■ **What to work on**: Word for word, restate the lines of the material below from its first line through the one containing "Top 10 (21, 7)". Omit the rest.

Start of Block

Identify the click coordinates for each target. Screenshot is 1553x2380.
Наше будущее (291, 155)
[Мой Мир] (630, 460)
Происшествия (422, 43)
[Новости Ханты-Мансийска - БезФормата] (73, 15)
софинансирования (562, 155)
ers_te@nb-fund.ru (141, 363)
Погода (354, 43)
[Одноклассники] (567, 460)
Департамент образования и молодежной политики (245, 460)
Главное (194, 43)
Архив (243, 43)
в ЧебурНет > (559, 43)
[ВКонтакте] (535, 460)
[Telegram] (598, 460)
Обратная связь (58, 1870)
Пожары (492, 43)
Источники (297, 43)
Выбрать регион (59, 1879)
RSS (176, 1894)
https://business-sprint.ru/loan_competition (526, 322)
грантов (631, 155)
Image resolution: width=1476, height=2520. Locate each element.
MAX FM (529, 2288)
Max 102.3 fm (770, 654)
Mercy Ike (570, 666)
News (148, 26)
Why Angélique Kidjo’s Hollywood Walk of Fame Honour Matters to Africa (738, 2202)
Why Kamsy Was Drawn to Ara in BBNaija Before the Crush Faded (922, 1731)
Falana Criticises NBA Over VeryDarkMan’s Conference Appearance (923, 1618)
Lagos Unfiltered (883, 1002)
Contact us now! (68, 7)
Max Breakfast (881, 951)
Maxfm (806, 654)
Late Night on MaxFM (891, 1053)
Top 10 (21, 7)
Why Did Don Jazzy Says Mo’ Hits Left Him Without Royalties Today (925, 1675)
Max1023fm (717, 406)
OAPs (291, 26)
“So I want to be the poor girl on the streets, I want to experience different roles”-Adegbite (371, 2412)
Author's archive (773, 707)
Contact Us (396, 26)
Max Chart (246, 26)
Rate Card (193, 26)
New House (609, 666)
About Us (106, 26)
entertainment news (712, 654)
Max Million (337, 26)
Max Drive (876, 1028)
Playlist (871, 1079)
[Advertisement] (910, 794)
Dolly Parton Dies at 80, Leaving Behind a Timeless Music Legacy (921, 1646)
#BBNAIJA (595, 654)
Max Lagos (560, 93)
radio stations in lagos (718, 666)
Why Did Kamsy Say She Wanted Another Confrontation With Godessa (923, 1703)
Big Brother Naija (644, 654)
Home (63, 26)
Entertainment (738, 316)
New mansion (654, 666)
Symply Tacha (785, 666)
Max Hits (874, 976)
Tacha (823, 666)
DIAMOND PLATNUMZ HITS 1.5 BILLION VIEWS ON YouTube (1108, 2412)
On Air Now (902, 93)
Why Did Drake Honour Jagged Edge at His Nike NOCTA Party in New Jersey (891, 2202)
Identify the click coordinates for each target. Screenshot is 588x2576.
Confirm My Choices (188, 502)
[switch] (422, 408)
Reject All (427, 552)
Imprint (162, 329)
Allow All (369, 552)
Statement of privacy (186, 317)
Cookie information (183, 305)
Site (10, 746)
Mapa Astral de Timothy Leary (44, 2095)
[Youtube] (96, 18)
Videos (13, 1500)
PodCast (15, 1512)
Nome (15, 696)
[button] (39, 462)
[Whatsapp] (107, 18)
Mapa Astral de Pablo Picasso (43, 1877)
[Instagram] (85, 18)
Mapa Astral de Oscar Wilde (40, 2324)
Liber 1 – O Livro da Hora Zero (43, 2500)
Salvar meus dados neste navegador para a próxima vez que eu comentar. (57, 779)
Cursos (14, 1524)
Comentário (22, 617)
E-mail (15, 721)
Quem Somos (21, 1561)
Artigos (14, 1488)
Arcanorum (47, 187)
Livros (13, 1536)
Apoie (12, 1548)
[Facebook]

End of Block

■ **Reply**:
Identify the click coordinates for each target. Screenshot is 1553x2380.
Наше будущее (291, 155)
[Мой Мир] (630, 460)
Происшествия (422, 43)
[Новости Ханты-Мансийска - БезФормата] (73, 15)
софинансирования (562, 155)
ers_te@nb-fund.ru (141, 363)
Погода (354, 43)
[Одноклассники] (567, 460)
Департамент образования и молодежной политики (245, 460)
Главное (194, 43)
Архив (243, 43)
в ЧебурНет > (559, 43)
[ВКонтакте] (535, 460)
[Telegram] (598, 460)
Обратная связь (58, 1870)
Пожары (492, 43)
Источники (297, 43)
Выбрать регион (59, 1879)
RSS (176, 1894)
https://business-sprint.ru/loan_competition (526, 322)
грантов (631, 155)
Image resolution: width=1476, height=2520. Locate each element.
MAX FM (529, 2288)
Max 102.3 fm (770, 654)
Mercy Ike (570, 666)
News (148, 26)
Why Angélique Kidjo’s Hollywood Walk of Fame Honour Matters to Africa (738, 2202)
Why Kamsy Was Drawn to Ara in BBNaija Before the Crush Faded (922, 1731)
Falana Criticises NBA Over VeryDarkMan’s Conference Appearance (923, 1618)
Lagos Unfiltered (883, 1002)
Contact us now! (68, 7)
Max Breakfast (881, 951)
Maxfm (806, 654)
Late Night on MaxFM (891, 1053)
Top 10 (21, 7)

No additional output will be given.